* _ACTIVITY_:
Repeat the entries beneath in their entirety, precisely as given.
*** Opening of MATERIAL TO PROCESS ***
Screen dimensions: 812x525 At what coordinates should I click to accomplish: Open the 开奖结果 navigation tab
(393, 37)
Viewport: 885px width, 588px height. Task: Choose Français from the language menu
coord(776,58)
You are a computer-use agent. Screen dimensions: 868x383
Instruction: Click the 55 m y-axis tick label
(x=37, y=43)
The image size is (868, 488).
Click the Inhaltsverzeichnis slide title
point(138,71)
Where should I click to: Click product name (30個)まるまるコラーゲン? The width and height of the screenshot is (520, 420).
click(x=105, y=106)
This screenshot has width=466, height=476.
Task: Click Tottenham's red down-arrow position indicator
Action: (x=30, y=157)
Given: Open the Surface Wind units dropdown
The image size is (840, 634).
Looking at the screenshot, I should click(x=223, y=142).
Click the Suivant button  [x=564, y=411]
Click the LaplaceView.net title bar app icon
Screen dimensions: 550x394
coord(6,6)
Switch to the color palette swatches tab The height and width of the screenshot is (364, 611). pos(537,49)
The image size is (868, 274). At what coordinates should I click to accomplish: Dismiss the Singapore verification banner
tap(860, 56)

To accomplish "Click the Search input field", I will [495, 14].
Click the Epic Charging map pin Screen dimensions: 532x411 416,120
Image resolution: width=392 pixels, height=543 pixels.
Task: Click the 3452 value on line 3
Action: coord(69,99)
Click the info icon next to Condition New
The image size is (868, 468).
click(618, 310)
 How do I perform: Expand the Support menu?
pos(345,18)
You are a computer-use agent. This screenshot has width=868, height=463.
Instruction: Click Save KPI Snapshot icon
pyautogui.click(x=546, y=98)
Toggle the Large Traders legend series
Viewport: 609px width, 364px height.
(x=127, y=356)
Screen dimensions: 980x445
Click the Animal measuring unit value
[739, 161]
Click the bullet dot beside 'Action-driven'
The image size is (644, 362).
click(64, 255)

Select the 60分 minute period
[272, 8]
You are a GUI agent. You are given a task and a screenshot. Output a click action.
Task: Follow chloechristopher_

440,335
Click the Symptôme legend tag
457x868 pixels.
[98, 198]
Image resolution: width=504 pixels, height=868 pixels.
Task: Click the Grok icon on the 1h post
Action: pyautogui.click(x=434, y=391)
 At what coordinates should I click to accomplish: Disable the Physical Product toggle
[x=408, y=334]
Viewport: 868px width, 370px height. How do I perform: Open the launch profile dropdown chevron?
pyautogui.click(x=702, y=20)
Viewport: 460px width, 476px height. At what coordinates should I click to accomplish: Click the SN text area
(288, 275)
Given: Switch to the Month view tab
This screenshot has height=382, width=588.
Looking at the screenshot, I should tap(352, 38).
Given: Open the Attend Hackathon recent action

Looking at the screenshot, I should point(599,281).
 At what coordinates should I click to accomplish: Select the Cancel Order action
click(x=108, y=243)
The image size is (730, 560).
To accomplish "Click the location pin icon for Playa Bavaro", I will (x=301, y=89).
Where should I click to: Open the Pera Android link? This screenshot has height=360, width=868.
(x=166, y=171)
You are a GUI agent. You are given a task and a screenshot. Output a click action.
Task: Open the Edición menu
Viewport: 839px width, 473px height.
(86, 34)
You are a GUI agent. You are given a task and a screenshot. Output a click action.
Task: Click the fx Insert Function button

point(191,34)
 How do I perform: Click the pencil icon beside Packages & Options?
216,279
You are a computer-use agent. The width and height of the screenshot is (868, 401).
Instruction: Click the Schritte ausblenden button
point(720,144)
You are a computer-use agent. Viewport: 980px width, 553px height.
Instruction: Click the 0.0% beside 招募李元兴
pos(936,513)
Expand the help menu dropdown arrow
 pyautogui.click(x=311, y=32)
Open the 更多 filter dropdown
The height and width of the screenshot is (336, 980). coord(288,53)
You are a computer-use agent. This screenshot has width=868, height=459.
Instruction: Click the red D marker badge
*** Close of MATERIAL TO PROCESS ***
* _RESULT OF THE EXERCISE_:
Screen dimensions: 812x525 At what coordinates should I click to accomplish: Open the 开奖结果 navigation tab
(393, 37)
Viewport: 885px width, 588px height. Task: Choose Français from the language menu
coord(776,58)
You are a computer-use agent. Screen dimensions: 868x383
Instruction: Click the 55 m y-axis tick label
(x=37, y=43)
The image size is (868, 488).
Click the Inhaltsverzeichnis slide title
point(138,71)
Where should I click to: Click product name (30個)まるまるコラーゲン? The width and height of the screenshot is (520, 420).
click(x=105, y=106)
This screenshot has width=466, height=476.
Task: Click Tottenham's red down-arrow position indicator
Action: (x=30, y=157)
Given: Open the Surface Wind units dropdown
The image size is (840, 634).
Looking at the screenshot, I should click(x=223, y=142).
Click the Suivant button  [x=564, y=411]
Click the LaplaceView.net title bar app icon
Screen dimensions: 550x394
coord(6,6)
Switch to the color palette swatches tab The height and width of the screenshot is (364, 611). pos(537,49)
The image size is (868, 274). At what coordinates should I click to accomplish: Dismiss the Singapore verification banner
tap(860, 56)

To accomplish "Click the Search input field", I will [495, 14].
Click the Epic Charging map pin Screen dimensions: 532x411 416,120
Image resolution: width=392 pixels, height=543 pixels.
Task: Click the 3452 value on line 3
Action: coord(69,99)
Click the info icon next to Condition New
The image size is (868, 468).
click(618, 310)
 How do I perform: Expand the Support menu?
pos(345,18)
You are a computer-use agent. This screenshot has width=868, height=463.
Instruction: Click Save KPI Snapshot icon
pyautogui.click(x=546, y=98)
Toggle the Large Traders legend series
Viewport: 609px width, 364px height.
(x=127, y=356)
Screen dimensions: 980x445
Click the Animal measuring unit value
[739, 161]
Click the bullet dot beside 'Action-driven'
The image size is (644, 362).
click(64, 255)

Select the 60分 minute period
[272, 8]
You are a GUI agent. You are given a task and a screenshot. Output a click action.
Task: Follow chloechristopher_

440,335
Click the Symptôme legend tag
457x868 pixels.
[98, 198]
Image resolution: width=504 pixels, height=868 pixels.
Task: Click the Grok icon on the 1h post
Action: pyautogui.click(x=434, y=391)
 At what coordinates should I click to accomplish: Disable the Physical Product toggle
[x=408, y=334]
Viewport: 868px width, 370px height. How do I perform: Open the launch profile dropdown chevron?
pyautogui.click(x=702, y=20)
Viewport: 460px width, 476px height. At what coordinates should I click to accomplish: Click the SN text area
(288, 275)
Given: Switch to the Month view tab
This screenshot has height=382, width=588.
Looking at the screenshot, I should tap(352, 38).
Given: Open the Attend Hackathon recent action

Looking at the screenshot, I should point(599,281).
 At what coordinates should I click to accomplish: Select the Cancel Order action
click(x=108, y=243)
The image size is (730, 560).
To accomplish "Click the location pin icon for Playa Bavaro", I will (x=301, y=89).
Where should I click to: Open the Pera Android link? This screenshot has height=360, width=868.
(x=166, y=171)
You are a GUI agent. You are given a task and a screenshot. Output a click action.
Task: Open the Edición menu
Viewport: 839px width, 473px height.
(86, 34)
You are a GUI agent. You are given a task and a screenshot. Output a click action.
Task: Click the fx Insert Function button

point(191,34)
 How do I perform: Click the pencil icon beside Packages & Options?
216,279
You are a computer-use agent. The width and height of the screenshot is (868, 401).
Instruction: Click the Schritte ausblenden button
point(720,144)
You are a computer-use agent. Viewport: 980px width, 553px height.
Instruction: Click the 0.0% beside 招募李元兴
pos(936,513)
Expand the help menu dropdown arrow
 pyautogui.click(x=311, y=32)
Open the 更多 filter dropdown
The height and width of the screenshot is (336, 980). coord(288,53)
You are a computer-use agent. This screenshot has width=868, height=459.
Instruction: Click the red D marker badge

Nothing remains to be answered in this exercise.